So, how fit should you be? Just about everyone should be able to run a mile in around 10-minutes or less. This is nothing more than a brisk jog and considering that top athletes can cover over twice this distance in less time, it’s not an unrealistic target.

If you cannot run a mile without stopping simply insert a few brief walking breaks into your workout and, as you get fitter, walk less and run more. If you can run a mile but it takes you more than 10-minutes, try doing some interval training (periods of faster running interspersed with brief recoveries) to bring up your basic running speed.

Test five – 30 press-ups
The bench press is probably the most famous and commonly performed gym exercise but while it’s a good exercise for developing strength, the mighty press-up is a better test of all round fitness. Press-ups don’t just work your chest and arms like the bench press, they also require and develop core strength and teach you to develop tension throughout your entire body.

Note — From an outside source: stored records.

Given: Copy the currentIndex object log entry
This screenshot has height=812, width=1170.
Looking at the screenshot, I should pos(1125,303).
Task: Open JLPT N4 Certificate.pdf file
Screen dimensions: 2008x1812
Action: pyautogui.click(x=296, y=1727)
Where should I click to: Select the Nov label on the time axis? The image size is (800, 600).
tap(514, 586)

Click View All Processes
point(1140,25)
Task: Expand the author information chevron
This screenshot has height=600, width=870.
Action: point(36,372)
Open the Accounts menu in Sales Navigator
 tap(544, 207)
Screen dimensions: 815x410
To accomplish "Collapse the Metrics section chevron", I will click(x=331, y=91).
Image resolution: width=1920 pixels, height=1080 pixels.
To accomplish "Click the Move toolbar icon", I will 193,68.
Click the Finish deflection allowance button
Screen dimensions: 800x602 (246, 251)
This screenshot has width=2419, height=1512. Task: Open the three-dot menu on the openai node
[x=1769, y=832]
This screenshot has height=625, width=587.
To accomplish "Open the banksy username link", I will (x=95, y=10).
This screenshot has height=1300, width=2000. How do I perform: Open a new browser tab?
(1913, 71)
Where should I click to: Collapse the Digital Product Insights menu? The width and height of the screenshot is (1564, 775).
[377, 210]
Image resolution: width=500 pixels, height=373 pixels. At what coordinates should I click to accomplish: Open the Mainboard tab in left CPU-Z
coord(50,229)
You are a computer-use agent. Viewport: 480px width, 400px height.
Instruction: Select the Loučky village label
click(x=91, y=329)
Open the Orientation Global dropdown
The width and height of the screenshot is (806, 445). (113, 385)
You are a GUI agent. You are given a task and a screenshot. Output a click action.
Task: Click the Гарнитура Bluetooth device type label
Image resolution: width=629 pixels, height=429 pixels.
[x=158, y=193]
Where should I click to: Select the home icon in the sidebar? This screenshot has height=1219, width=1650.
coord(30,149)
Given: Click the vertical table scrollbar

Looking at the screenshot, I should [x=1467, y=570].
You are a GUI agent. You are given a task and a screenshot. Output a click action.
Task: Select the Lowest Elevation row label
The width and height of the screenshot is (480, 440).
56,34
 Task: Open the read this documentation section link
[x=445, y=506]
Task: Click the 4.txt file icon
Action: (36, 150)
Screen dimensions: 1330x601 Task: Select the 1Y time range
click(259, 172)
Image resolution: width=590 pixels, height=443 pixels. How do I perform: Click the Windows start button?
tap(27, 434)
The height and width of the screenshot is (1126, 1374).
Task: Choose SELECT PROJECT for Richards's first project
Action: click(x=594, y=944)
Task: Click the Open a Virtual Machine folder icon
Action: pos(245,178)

When you do press-ups, your body becomes the bench!

To do press-ups (or push-ups if you are American) lie on your front on the floor with your hands directly under your shoulders and your elbows tucked into your ribs. Your legs should be straight and your toes pointing downward. Tense your abs and legs and tuck your chin in so your nose rests lightly on the floor. Keeping your body perfectly straight, push yourself up and off the floor until your arms are fully extended. Bend your arms and lower yourself back down until your chest lightly touches the floor. Exhale as you push up and inhale as you lower down. Keep your shoulders, hips and heels perfectly aligned – no dropping your hips.

If you are unable to do full press-ups, bend your legs and rest on your knees. If you can do press-ups but are unable to do 30-reps, make press-ups the cornerstone of your upper body workouts and practice them often until you can hit the required standard.

When you can pass all of these tests, you will have developed a decent level of all round fitness and you’ll probably look better too. Work toward hitting these numbers and then work on surpassing them to keep your fitness levels improving.